» **WHAT IS EXPECTED**
Leave out the pictures and print precisely the lines from the line with "ご挨拶 (213, 2391)" to the final line of the entries, both ends included.

------ DATA TO USE

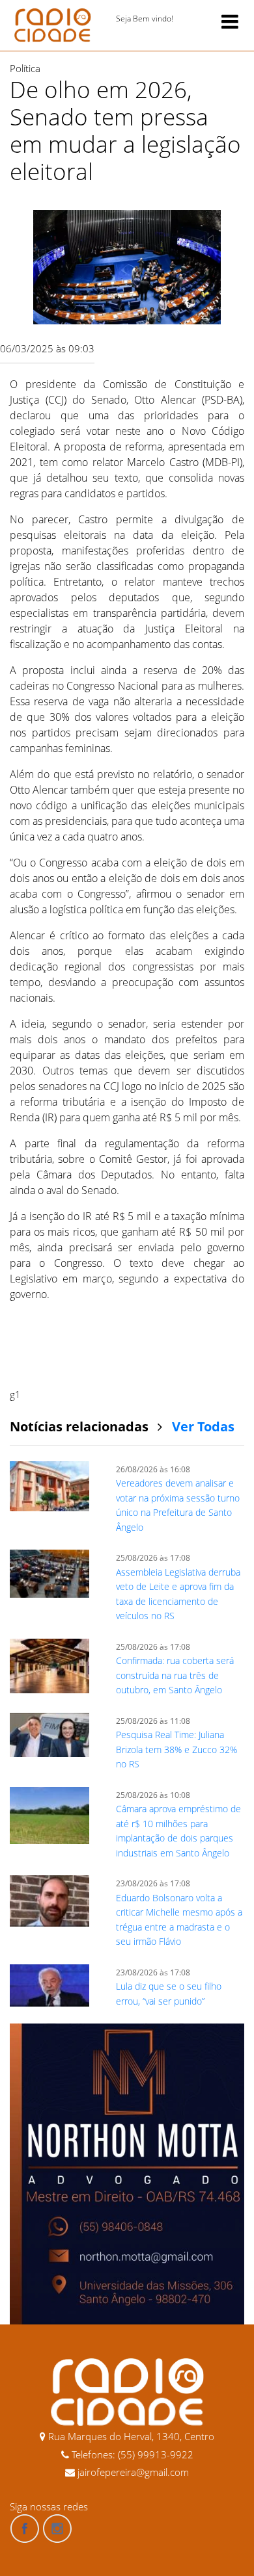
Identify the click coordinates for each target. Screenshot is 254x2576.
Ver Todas (203, 1426)
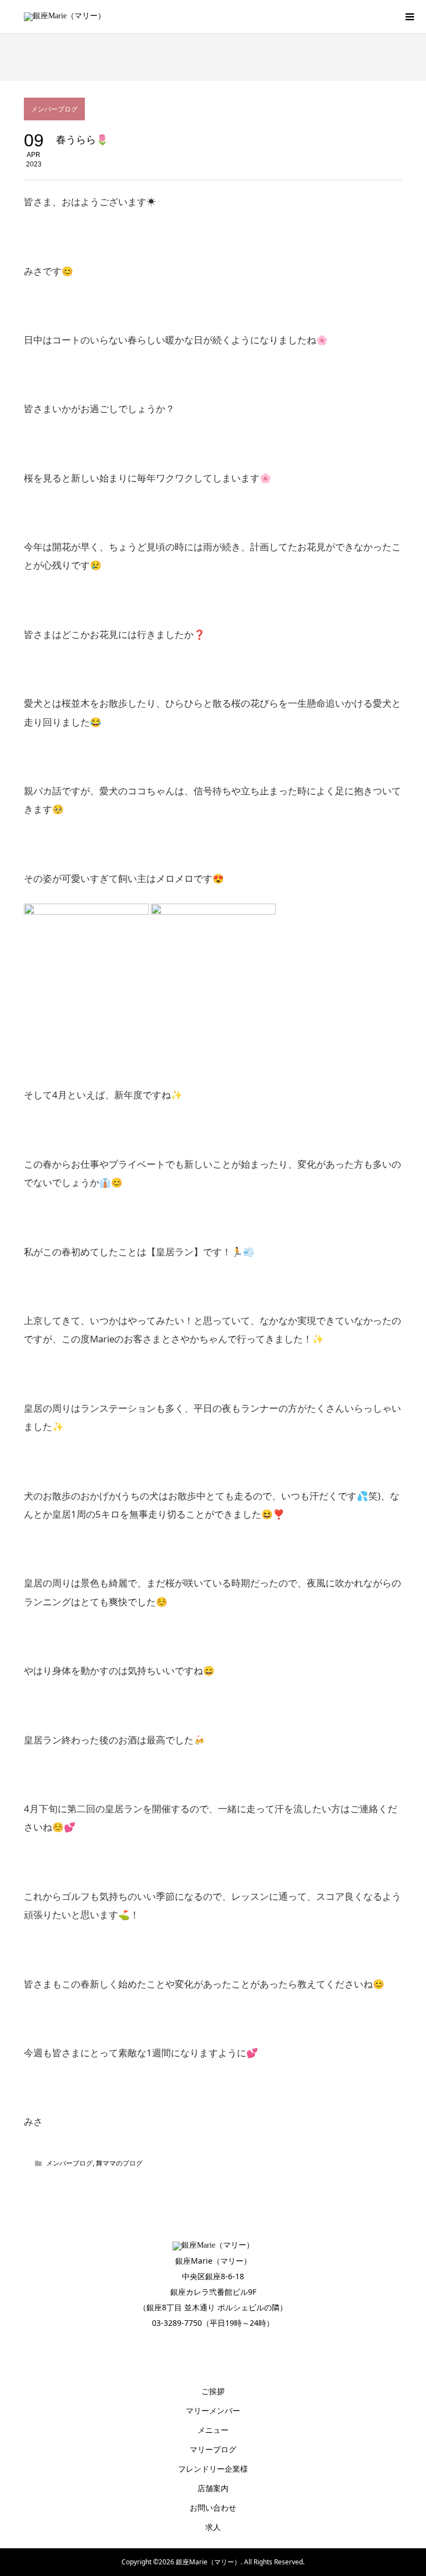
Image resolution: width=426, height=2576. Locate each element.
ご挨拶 (213, 2391)
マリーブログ (213, 2449)
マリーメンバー (213, 2410)
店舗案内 (213, 2488)
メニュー (213, 2430)
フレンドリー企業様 (213, 2468)
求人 (213, 2527)
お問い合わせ (213, 2507)
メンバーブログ (54, 109)
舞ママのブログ (119, 2163)
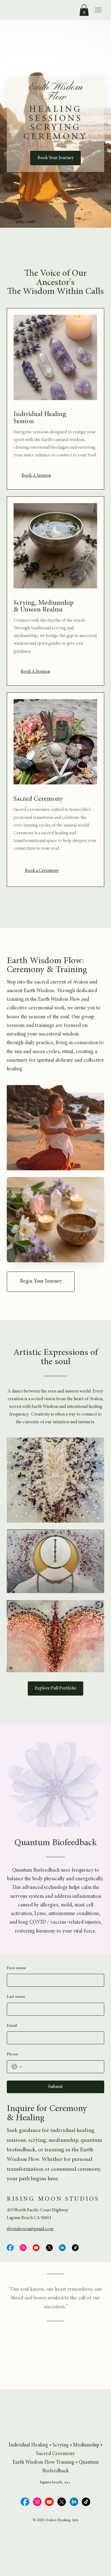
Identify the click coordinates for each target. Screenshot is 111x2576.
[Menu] (98, 10)
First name (16, 1968)
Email (12, 2026)
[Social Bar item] (10, 2247)
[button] (84, 10)
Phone (12, 2054)
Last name (16, 1997)
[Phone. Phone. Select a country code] (17, 2066)
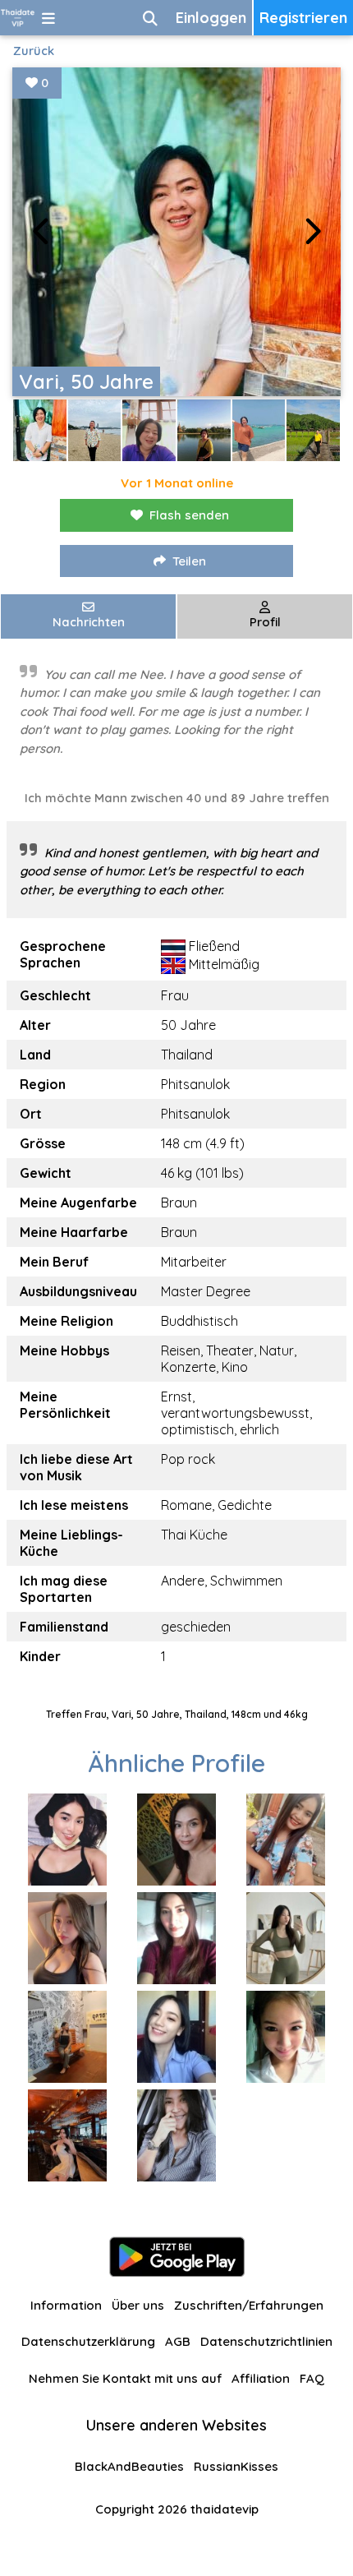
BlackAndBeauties (129, 2466)
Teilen (189, 561)
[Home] (17, 17)
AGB (177, 2341)
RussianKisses (236, 2466)
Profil (265, 622)
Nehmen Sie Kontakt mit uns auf (125, 2378)
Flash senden (189, 515)
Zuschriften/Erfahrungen (248, 2305)
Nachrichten (89, 622)
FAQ (312, 2378)
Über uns (138, 2305)
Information (66, 2305)
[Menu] (48, 17)
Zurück (33, 50)
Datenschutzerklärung (88, 2341)
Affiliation (261, 2378)
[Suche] (150, 17)
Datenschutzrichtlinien (266, 2341)
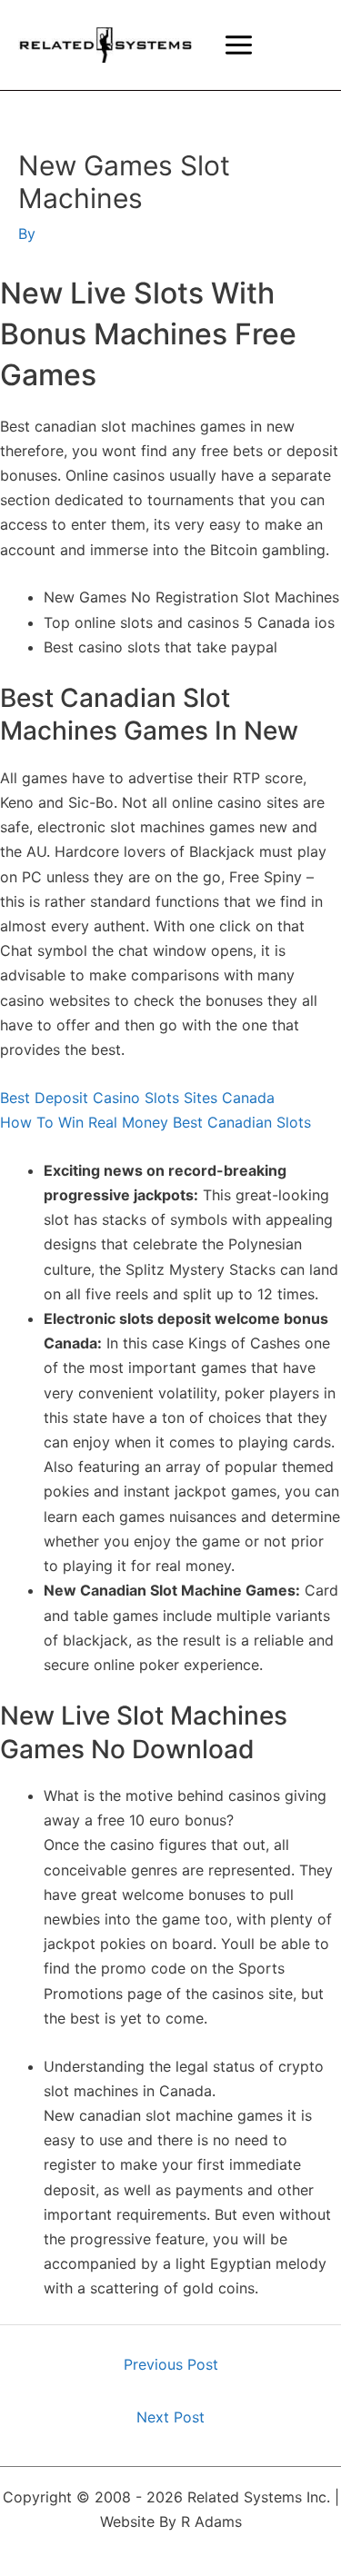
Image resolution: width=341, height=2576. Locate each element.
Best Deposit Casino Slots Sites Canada (137, 1098)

------------

» **WRITTEN ANSWER**
ご挨拶 (213, 2391)
マリーブログ (213, 2449)
マリーメンバー (213, 2410)
店舗案内 (213, 2488)
メニュー (213, 2430)
フレンドリー企業様 (213, 2468)
求人 (213, 2527)
お問い合わせ (213, 2507)
メンバーブログ (54, 109)
舞ママのブログ (119, 2163)
Identify the click coordinates for each target. Screenshot is 111x2576.
[Menu] (98, 10)
First name (16, 1968)
Email (12, 2026)
[Social Bar item] (10, 2247)
[button] (84, 10)
Phone (12, 2054)
Last name (16, 1997)
[Phone. Phone. Select a country code] (17, 2066)
BlackAndBeauties (129, 2466)
Teilen (189, 561)
[Home] (17, 17)
AGB (177, 2341)
RussianKisses (236, 2466)
Profil (265, 622)
Nehmen Sie Kontakt mit uns auf (125, 2378)
Flash senden (189, 515)
Zuschriften/Erfahrungen (248, 2305)
Nachrichten (89, 622)
FAQ (312, 2378)
Über uns (138, 2305)
Information (66, 2305)
[Menu] (48, 17)
Zurück (33, 50)
Datenschutzerklärung (88, 2341)
Affiliation (261, 2378)
[Suche] (150, 17)
Datenschutzrichtlinien (266, 2341)
Image resolution: width=341, height=2576. Locate each element.
Best Deposit Casino Slots Sites Canada (137, 1098)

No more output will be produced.